Princeton (2018) h/b 259pp £27 (ISBN 9780691162560)

Archaeology is still mostly about buckets and spades in the bottom of ditches in the pouring rain, recording what is found, preserving it and making sense of it. The most dramatic future developments are foreshadowed in this book: how we can wring more information out of what is dug up. The chapter headings give the clue, featuring archaeobotany (Marijke van der Veen), zooarchaeology (Michael MacKinnon), DNA (twice, Noreen Tuross and Michael Campana, Roy King and Peter Underhill), bones and teeth (Alessandra Sperduti, Luca Bandioli, Oliver Craig, Tracy Prowse and Peter Garnsey), and human growth and stature (Rebecca Gowland and Lauren Walther).

The first essay, however, builds on a book already published, Kyle Harper’s The Fate of Rome which argued that climate played a major role in Rome’s downfall (reviewed on this site here). Here Harper and Michael McCormick discuss the challenges of refining that thesis through greater understanding of the evidence offered by palaeoclimates and the human capacity for resilience as well as how this can be integrated with political, military and economic trends. 

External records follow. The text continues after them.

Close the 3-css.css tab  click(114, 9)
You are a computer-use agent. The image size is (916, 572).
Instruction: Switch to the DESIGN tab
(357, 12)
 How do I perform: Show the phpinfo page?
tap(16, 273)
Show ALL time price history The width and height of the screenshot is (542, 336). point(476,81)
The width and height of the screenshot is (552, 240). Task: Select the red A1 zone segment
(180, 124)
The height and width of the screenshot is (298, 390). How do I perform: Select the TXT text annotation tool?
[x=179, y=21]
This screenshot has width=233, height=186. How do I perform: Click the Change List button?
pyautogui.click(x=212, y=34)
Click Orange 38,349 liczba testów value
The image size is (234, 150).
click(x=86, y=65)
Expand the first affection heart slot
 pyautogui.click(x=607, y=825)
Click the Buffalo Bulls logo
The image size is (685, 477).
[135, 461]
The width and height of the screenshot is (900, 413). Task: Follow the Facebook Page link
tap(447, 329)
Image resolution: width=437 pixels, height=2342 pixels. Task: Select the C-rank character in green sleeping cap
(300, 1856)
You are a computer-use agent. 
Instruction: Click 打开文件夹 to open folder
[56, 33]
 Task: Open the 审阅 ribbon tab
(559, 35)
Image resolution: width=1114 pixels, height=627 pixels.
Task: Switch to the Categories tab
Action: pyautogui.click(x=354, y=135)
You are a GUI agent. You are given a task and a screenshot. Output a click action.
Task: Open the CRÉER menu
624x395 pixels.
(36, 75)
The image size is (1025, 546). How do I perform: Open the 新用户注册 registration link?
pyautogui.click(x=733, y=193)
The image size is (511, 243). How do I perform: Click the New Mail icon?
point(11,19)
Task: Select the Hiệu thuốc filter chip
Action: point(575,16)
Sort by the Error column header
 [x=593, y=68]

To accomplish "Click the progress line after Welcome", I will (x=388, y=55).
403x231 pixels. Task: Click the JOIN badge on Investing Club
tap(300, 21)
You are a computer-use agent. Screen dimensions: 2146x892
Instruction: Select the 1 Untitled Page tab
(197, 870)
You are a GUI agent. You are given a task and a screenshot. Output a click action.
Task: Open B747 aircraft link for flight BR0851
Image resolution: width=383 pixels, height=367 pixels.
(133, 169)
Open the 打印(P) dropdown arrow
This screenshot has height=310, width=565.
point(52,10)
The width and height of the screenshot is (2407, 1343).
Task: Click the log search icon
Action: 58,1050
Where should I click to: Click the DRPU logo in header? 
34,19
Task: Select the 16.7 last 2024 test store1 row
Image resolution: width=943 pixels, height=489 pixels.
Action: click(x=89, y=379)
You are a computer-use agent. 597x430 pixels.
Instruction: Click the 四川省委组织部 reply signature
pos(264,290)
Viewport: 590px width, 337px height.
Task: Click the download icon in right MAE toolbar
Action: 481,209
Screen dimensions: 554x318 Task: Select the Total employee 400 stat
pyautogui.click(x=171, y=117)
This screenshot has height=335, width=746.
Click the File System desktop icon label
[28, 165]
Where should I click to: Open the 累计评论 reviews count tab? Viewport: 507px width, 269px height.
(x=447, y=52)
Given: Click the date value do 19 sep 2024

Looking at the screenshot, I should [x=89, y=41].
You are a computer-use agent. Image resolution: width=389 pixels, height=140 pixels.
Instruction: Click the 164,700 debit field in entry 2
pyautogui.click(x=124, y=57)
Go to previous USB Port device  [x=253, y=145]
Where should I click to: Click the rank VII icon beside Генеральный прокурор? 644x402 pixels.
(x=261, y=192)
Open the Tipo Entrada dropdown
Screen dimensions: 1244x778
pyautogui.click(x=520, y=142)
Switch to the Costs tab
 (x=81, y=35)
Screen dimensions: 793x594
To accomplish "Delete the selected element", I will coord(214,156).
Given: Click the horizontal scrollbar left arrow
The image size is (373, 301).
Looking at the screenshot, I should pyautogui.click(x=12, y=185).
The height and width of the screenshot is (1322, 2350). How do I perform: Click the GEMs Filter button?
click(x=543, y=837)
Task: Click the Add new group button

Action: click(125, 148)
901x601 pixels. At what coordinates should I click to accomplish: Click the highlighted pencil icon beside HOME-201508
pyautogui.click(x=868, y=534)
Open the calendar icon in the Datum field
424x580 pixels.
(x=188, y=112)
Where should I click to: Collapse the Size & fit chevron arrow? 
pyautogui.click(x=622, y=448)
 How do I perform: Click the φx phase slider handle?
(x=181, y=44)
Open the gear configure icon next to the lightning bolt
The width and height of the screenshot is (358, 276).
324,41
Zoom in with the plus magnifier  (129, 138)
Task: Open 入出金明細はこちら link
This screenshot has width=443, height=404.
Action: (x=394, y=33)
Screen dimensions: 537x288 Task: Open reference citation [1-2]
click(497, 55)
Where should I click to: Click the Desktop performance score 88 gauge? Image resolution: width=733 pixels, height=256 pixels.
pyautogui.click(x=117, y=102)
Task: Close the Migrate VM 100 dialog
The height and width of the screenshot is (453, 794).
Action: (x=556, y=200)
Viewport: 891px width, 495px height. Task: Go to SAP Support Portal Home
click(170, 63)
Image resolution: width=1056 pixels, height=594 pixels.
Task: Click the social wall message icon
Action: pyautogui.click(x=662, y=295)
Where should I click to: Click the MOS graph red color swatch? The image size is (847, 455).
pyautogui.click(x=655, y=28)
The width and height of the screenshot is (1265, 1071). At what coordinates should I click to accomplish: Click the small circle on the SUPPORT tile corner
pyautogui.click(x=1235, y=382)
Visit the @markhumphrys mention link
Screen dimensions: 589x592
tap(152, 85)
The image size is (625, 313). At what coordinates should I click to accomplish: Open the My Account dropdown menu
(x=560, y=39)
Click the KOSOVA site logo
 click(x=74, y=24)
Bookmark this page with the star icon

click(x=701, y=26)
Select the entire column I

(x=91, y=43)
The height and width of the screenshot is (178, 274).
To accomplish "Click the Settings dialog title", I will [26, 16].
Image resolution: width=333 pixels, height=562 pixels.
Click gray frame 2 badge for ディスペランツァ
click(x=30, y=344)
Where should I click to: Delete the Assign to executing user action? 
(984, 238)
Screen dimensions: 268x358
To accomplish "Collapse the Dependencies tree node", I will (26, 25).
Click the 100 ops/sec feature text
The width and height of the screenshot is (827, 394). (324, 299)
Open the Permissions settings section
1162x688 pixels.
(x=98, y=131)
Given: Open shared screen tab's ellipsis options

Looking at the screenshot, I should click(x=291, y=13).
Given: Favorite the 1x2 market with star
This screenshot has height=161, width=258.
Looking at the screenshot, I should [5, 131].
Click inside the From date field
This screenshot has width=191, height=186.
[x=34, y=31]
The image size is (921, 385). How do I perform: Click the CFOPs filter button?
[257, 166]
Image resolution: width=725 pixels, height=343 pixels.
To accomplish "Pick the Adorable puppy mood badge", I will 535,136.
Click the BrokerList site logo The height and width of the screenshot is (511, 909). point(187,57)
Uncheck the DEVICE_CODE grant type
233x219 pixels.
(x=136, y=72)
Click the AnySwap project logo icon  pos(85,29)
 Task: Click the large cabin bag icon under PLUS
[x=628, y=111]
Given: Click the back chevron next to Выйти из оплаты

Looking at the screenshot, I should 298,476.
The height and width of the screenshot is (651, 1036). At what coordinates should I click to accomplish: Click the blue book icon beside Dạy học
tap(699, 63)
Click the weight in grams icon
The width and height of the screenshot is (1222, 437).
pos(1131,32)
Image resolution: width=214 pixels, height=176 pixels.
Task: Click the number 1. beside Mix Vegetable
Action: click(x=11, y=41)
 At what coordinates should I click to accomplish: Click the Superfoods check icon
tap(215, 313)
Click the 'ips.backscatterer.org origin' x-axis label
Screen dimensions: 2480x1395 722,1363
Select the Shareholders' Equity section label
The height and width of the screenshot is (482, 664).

Your reviewer is not qualified to comment on the science behind the analyses, but it is made clear that work is proceeding at such a pace that what is state-of-the-art today is state-of-the-old-hat tomorrow, and caution is required when it comes to drawing historical conclusions. But here is a selection of findings to give some idea of the possibilities. The bigger picture has broad implications for our understanding of the whole of the ancient economy.

It is now possible to track the import of crops over long distances, raising questions about Roman economic development; improvements in diet over much of the population is evident across the empire (50 new plant foods in Britain), especially in the north-west (fruits, nuts, vegetables, herbs, spices and oil-rich seeds); and if one sixth of Pompeii’s surface was in fact given over to plant production, how densely were cities inhabited? Many of the same conclusions can be drawn from meat consumption during the imperial period. Animal species spread widely as plants; Nile fish were exported to Asia Minor; the migration of the plague carrying black rats can be tracked.

As for humans, bones and teeth provide vital evidence about health, morbidity and nutritional standards. Stable isotope analysis provides evidence of diet, dental analysis of weaning and sanitation in the young. As a result we can, for example, determine whether a person’s diet is fish or meat based; examination of the different layers that go to build up a child’s teeth can indicate when it moved from breast milk to solid foods. The mobility of humans can in principle be inferred from analysis of the different supplies of food and water the body has ingested, as does DNA analysis (also relevant to animals and crops). It had been thought that rabbits were introduced into Britain in the middle ages. Very recent work on a rabbit bone found in Britain has been dated to the first century AD, and its isotope signature showed that it ate its own faecal pellets. Since only rabbits in hutches do that, it was probably kept as a pet. Studies of remains from Romano-British York showed affinities mainly with British Celtic populations but also with those from Middle East.

Height usually equates with health; in the Roman period, heights tend to be lower than before or after (might this suggest a connection between the stresses resulting from the hierarchy of imperial rule and physical welfare?). Puberty seems to have been delayed compared with modern norms, males still developing in their twenties and females unable to reproduce till late teens. This did not apply to the better-fed élites. 

Add all this to the more disciplined collation, preservation and storage of physical remains and keener awareness of the sort of information that they may contain, and there is no knowing where this brave new world of interdisciplinary archaeology may take us. This book make a superb introduction to the subject.